For the record, we've never used Altiris before, so for the most part we kept most of the default settings: we chose a path to save the image to, we chose to sysprep (using the default answer file) the server, and then take the image. I was finally able to narrow down the problem to sysprep not running correctly. So, at that point, I went on to the server to try and manually run sysprep and got a fatal error! (A full description of the problem can be found in this MS knowledgebase article).

Basically, it boils down to these facts: When Altiris syspreps a server it generalizes it (as it should since this strips out all of the uniqueness of the server, so it can be applied to other servers), resetting the licensing information (or rearming it), and whatever else it does to prepare the image. Now, this is all well and good except for the fact that Microsoft limits the number of rearms to 3 for any given Vista/Server2008 image.
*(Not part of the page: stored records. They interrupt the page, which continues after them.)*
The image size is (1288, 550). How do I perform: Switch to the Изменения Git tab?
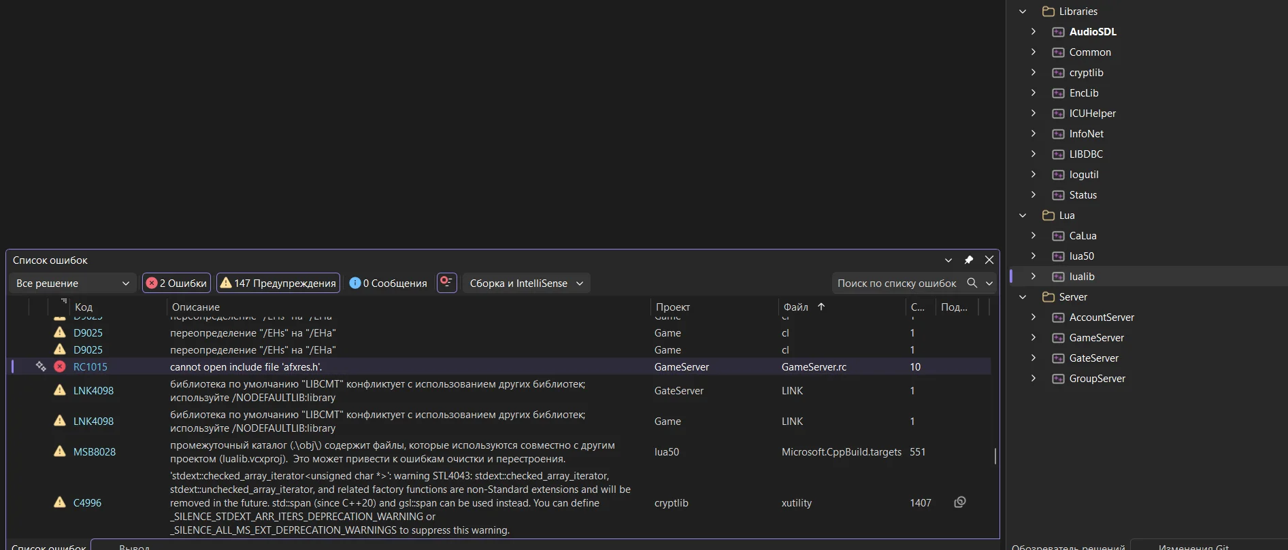click(1193, 547)
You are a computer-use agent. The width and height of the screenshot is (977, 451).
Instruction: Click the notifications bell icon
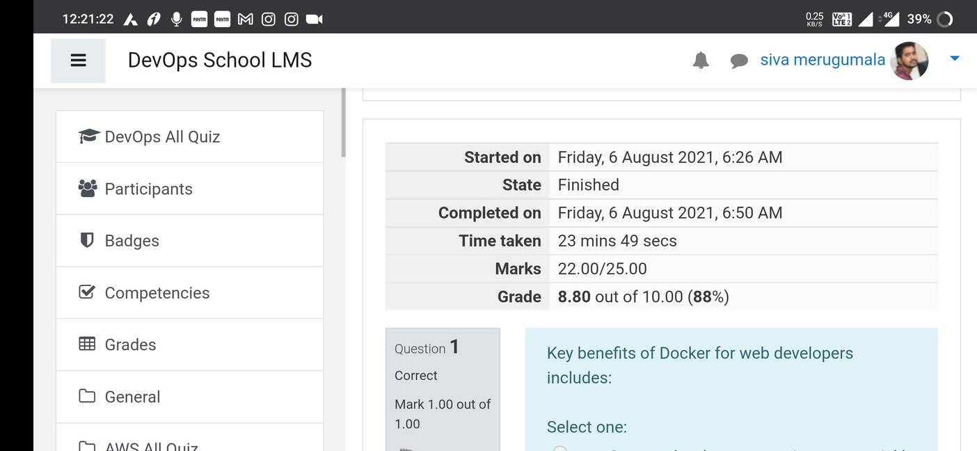[701, 61]
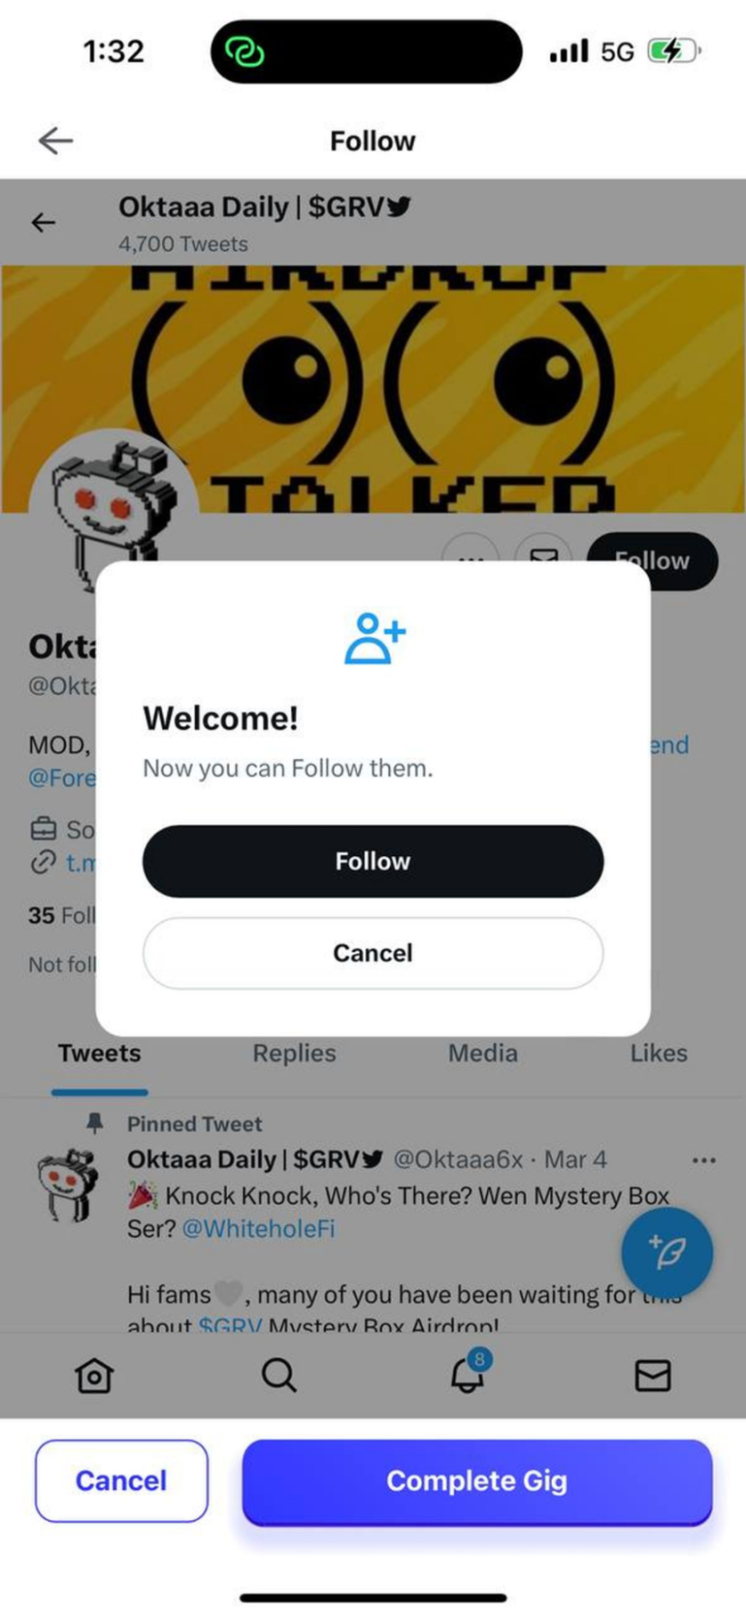Tap the compose tweet floating button

[x=667, y=1252]
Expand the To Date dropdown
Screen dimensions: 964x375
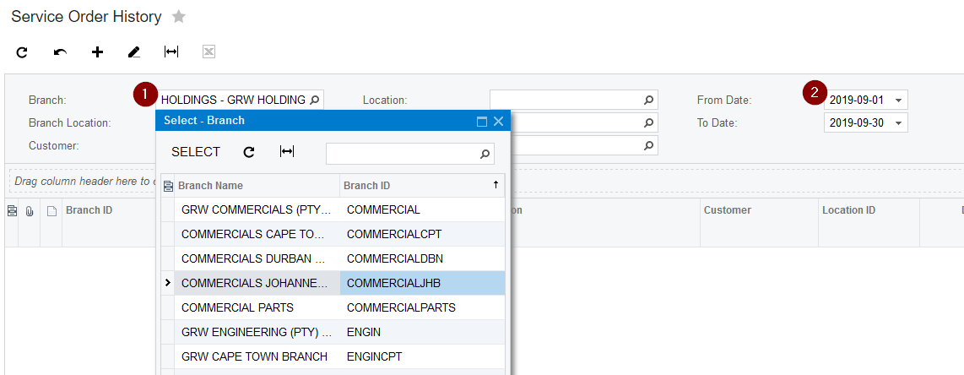(x=898, y=122)
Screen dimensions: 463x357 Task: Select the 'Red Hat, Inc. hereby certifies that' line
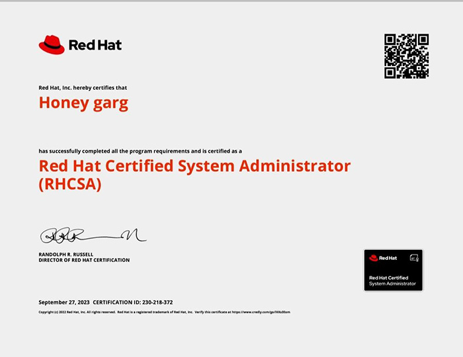(83, 88)
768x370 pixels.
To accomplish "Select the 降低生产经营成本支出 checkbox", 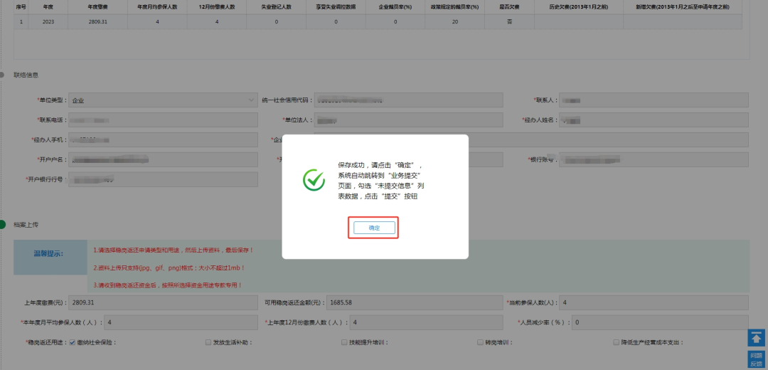I will [616, 342].
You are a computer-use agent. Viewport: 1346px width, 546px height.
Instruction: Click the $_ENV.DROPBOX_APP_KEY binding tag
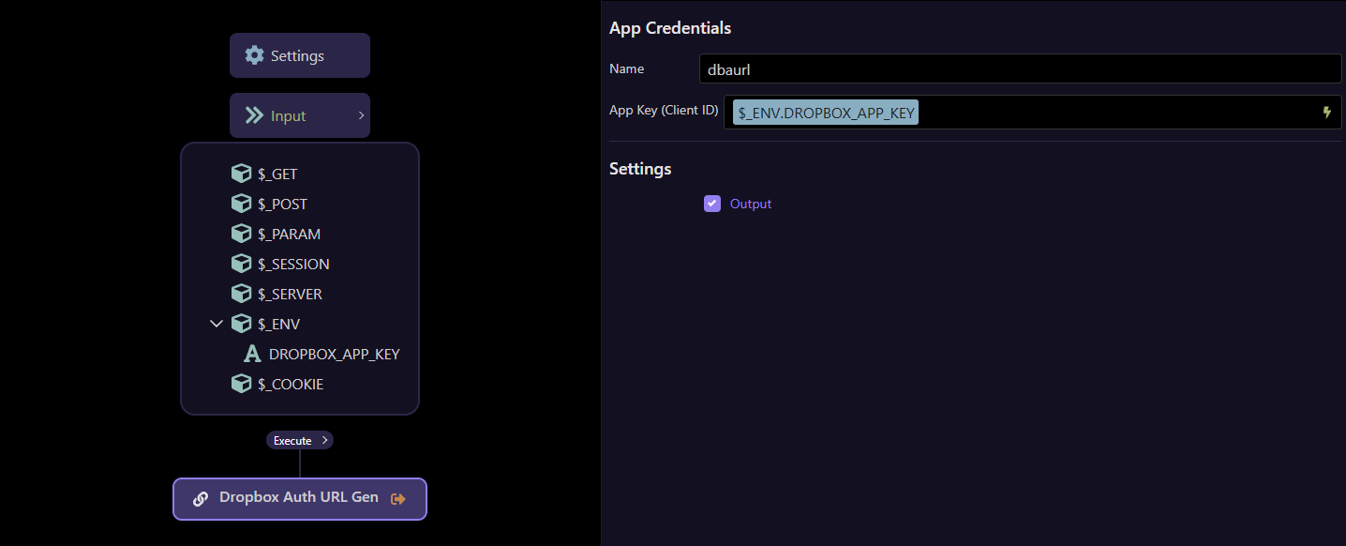(826, 113)

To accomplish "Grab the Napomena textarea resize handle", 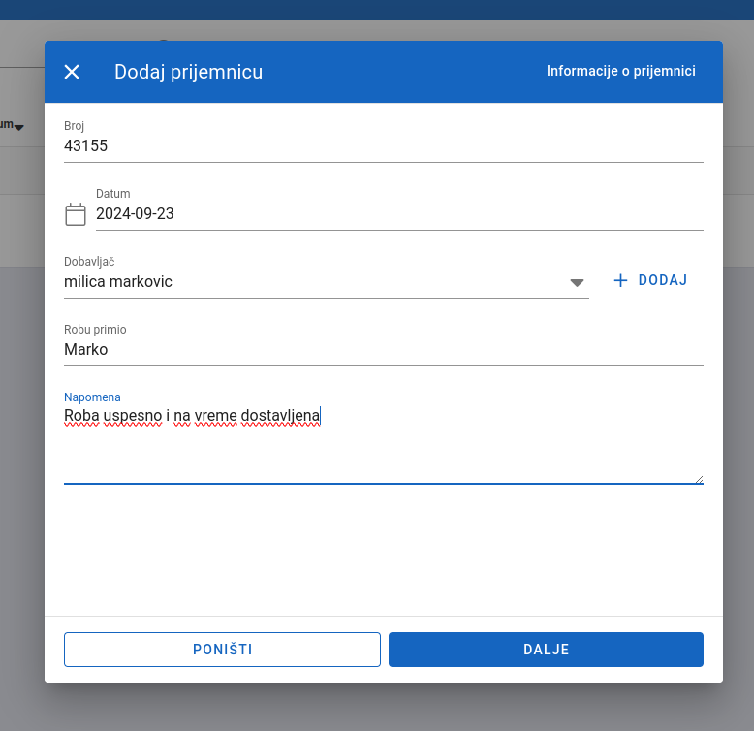I will 698,478.
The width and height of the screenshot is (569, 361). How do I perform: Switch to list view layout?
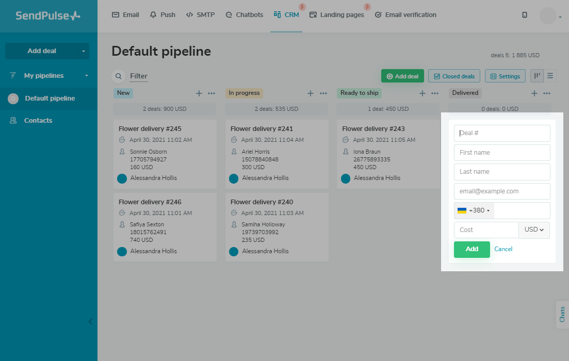click(x=550, y=76)
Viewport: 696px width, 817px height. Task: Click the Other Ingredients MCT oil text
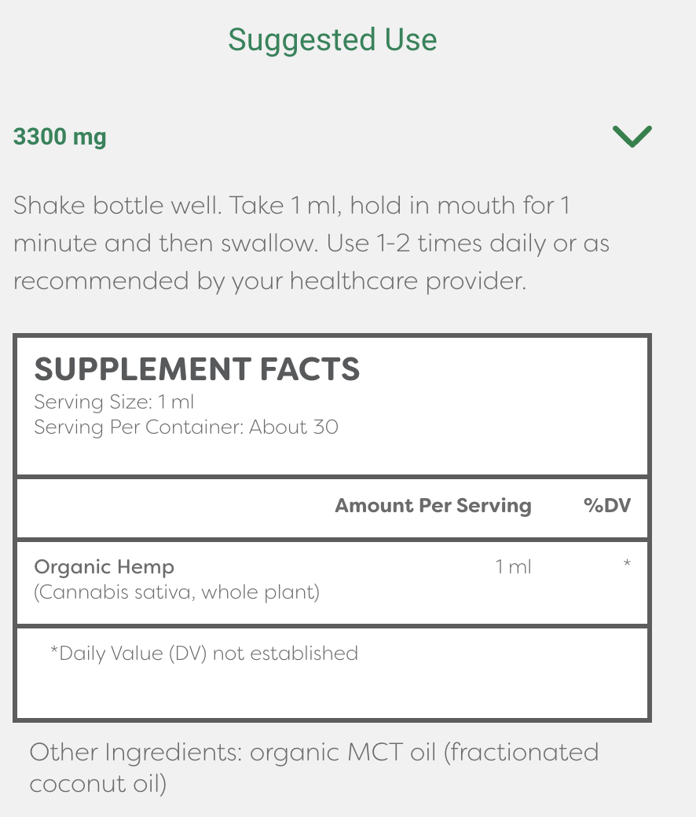pos(314,753)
So, not really being exposed to this world before, I burned up these 3 rearms very quickly :)

At that point I scoured the internet for workarounds for this problem, since I had a golden image, but could not sysprep it. I tried the answer file solution proposed in the knowledgebase article above, but could not get it to work for whatever reason. Finally after much searching I came across this article, which describes how to get around this limitation.

So, to solve this problem (if you've read the entire post until this point, well done -- but if you just skipped down here to the solution, I don't blame you), I just went into the registry on the "Golden" server and set the following key to a value of "1":
HKEY_LOCAL_MACHINE\SOFTWARE\Microsoft\Windows NT\CurentVersion\SL\SkipRearm (For Windows 7: HKEY_LOCAL_MACHINE\SOFTWARE\Microsoft\WindowsNT\CurrentVersion\SoftwareProtectionPlatform\SkipRearm, thanks Mike!)
Without a restart, I was able to run the Altiris imaging job again successfully. It cost me a day of work, so I hope someone finds this helpful. If you have any questions, feel free to leave a comment below.

Note: I also noticed that I had to do this registry change EVERY time before taking an image. The image does not retain this value, it gets reset after doing the sysprep.